Re: Proposal: "Causal reads" mode for load balancing reads without stale data

From: Robert Haas <robertmhaas(at)gmail(dot)com>
To: Simon Riggs <simon(at)2ndquadrant(dot)com>
Cc: Thomas Munro <thomas(dot)munro(at)enterprisedb(dot)com>, Heikki Linnakangas <hlinnaka(at)iki(dot)fi>, Pg Hackers <pgsql-hackers(at)postgresql(dot)org>
Subject: Re: Proposal: "Causal reads" mode for load balancing reads without stale data
Date: 2015-11-15 14:50:25
Message-ID: CA+TgmoZXruGn-A6ak8mfHnOEgNOGsC+Sxg_zGGwLn4-MLd4hng@mail.gmail.com
Views: Raw Message | Whole Thread | Download mbox | Resend email
Thread:
Lists: pgsql-hackers

On Sun, Nov 15, 2015 at 5:41 AM, Simon Riggs <simon(at)2ndquadrant(dot)com> wrote:
> Hmm, if that's where we're at, I'll summarize my thoughts.
>
> All of this discussion presupposes we are distributing/load balancing
> queries so that reads and writes might occur on different nodes.

Agreed. I think that's a pretty common pattern, though certainly not
the only one.

> We need a good balancer. Any discussion of this that ignores the balancer
> component is only talking about half the solution. What we need to do is
> decide whether functionality should live in the balancer or the core.

I'm all in favor of having a load-balancer in core, but that seems
completely unrelated to the patch at hand.

> Your option (1) is viable, but only in certain cases. We could add support
> for some token/wait mechanism but as you say, this would require application
> changes not pooler changes.

Agreed.

> Your option (2) is wider but also worse in some ways. It can be implemented
> in a pooler.
>
> Your option (3) doesn't excite me much. You've got a load of stuff that
> really should happen in a pooler.
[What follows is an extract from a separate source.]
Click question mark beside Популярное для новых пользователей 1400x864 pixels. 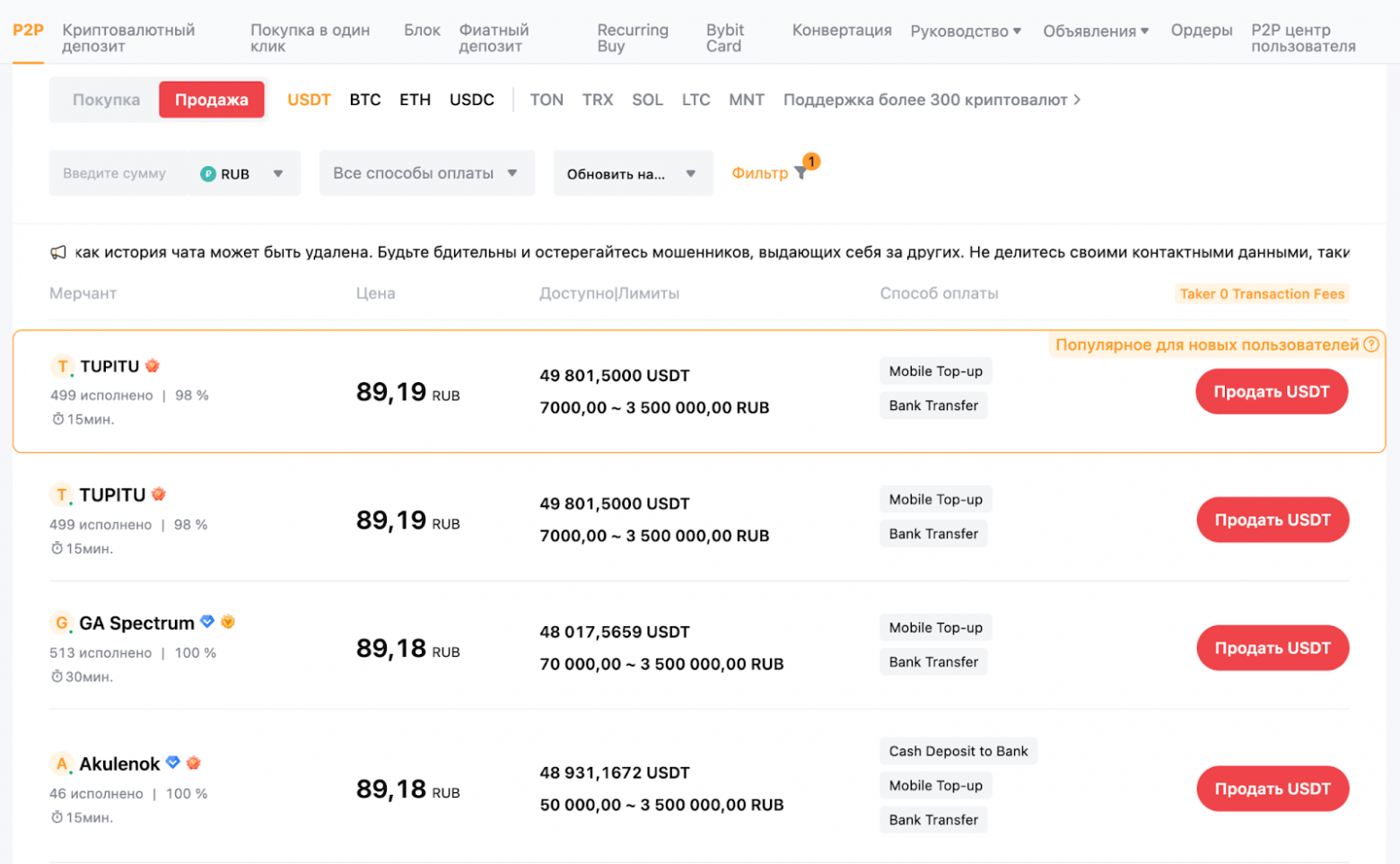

And at its core we have synchronous_commit
> = apply but with a timeout rather than a wait. So anyway, consider me nudged
> to finish my patch to provide capability for that by 1 Jan.
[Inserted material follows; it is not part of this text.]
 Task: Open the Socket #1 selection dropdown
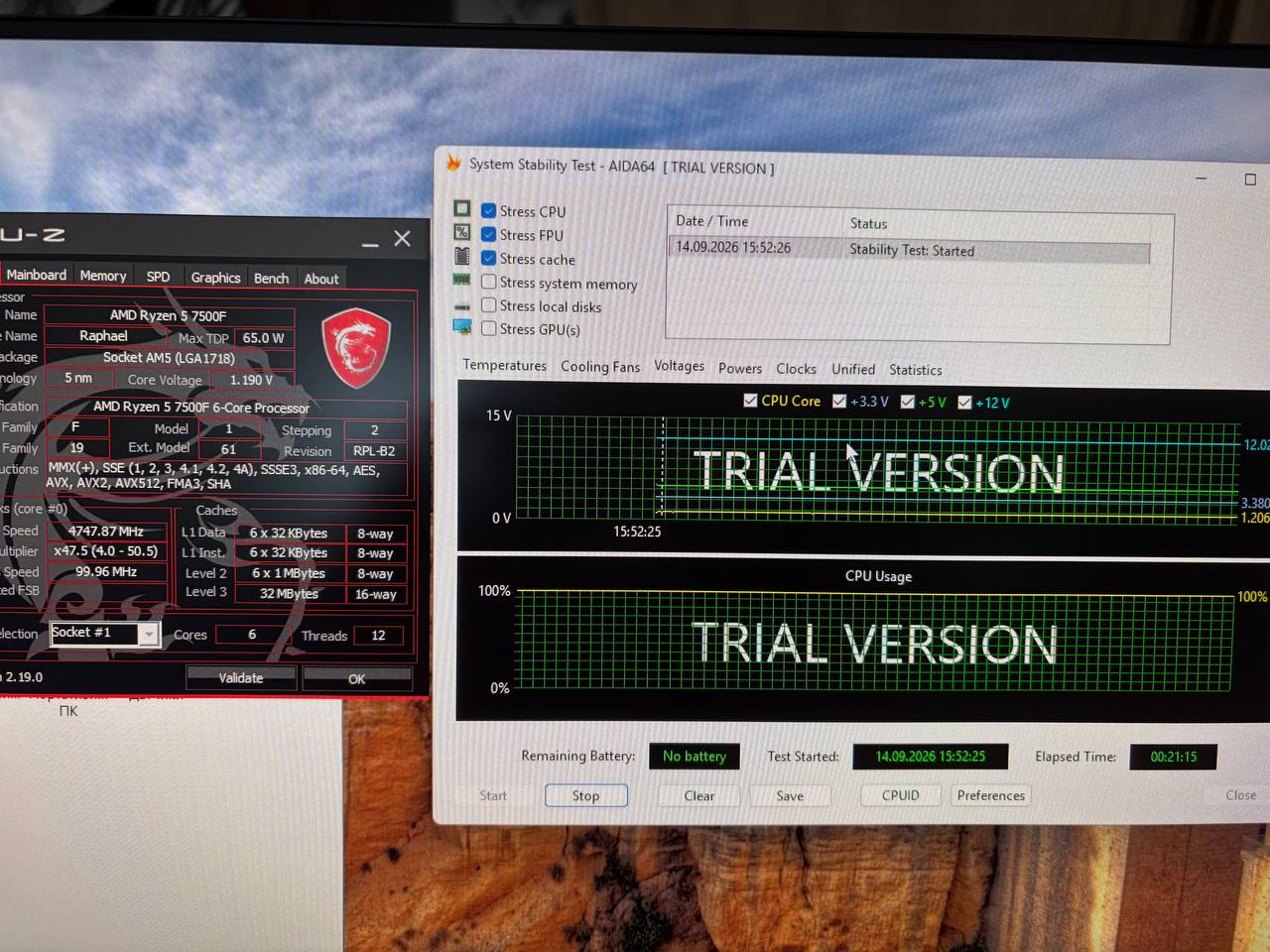(149, 635)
I don't see how either option (2) or option (3) could be implemented
in a pooler. How would that work?

To be frank, it's starting to seem to me like you are just trying to
block this patch so you can have time to develop your own version
instead. I hope that's not the case, because it would be quite
unfair. When Thomas originally posted the patch, you complained that
"This causes every writer to wait. What we want is to isolate the wait
only to people performing a write-read sequence, so I think it should
be readers that wait. Let's have that debate up front before we start
reviewing the patch." Now, you seem to be saying that's OK, because
you want to post a patch to do exactly the same thing under the name
synchronous_commit=apply, but you want it to be your own patch,
leaving out the other stuff that Thomas has put into this one.
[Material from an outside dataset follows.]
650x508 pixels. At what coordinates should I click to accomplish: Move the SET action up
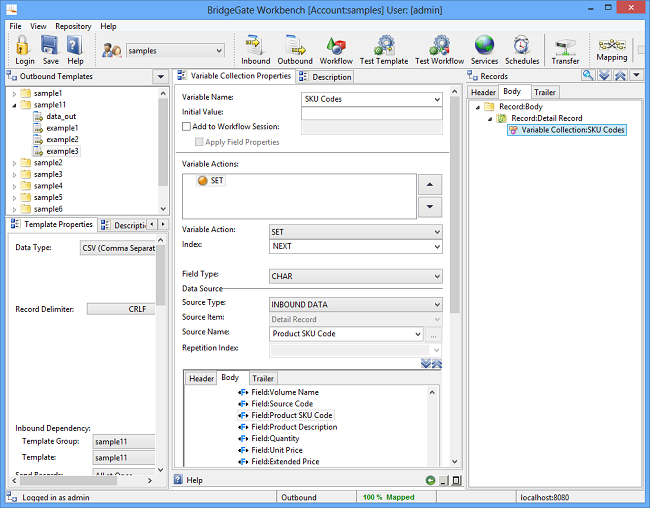429,185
That could be the right thing to do, but how about we discuss it a
bit? The timeout stuff that Thomas has added here is really useful.
Without that, if a machine goes down, we wait forever. That's the
right thing to do if we're replicating to make sure transactions can
never be lost, but it's a bad idea if we're replicating for load
balancing. In the load balancing case, you want to drop sync slaves
quickly to ensure the cluster remains available, and you need them to
know they are out of sync so that the load balancer doesn't get
confused. That's exactly what is implemented here.

If you have an idea for a simpler implementation, great, but I think
we need something. I don't see how it's going to work to make it
entirely the pooler's job to figure out whether the cluster is in sync
- it needs a push from the core server. Here, that push is easy to
find: if a particular replica starts returning the "i'm out of sync"
error when you query it, then stop routing queries to that replica
until the error clears (which the pooler can find out by polling it
with some trivial query). That's a great deal more useful than
synchronous_commit=apply without such a feature.

> On a related note, any further things like "GUC causal_reads_standby_names"
> should be implemented by Node Registry as a named group of nodes. We can
> have as many arbitrary groups of nodes as we want. If that sounds strange
> look back at exactly why GUCs are called GUCs.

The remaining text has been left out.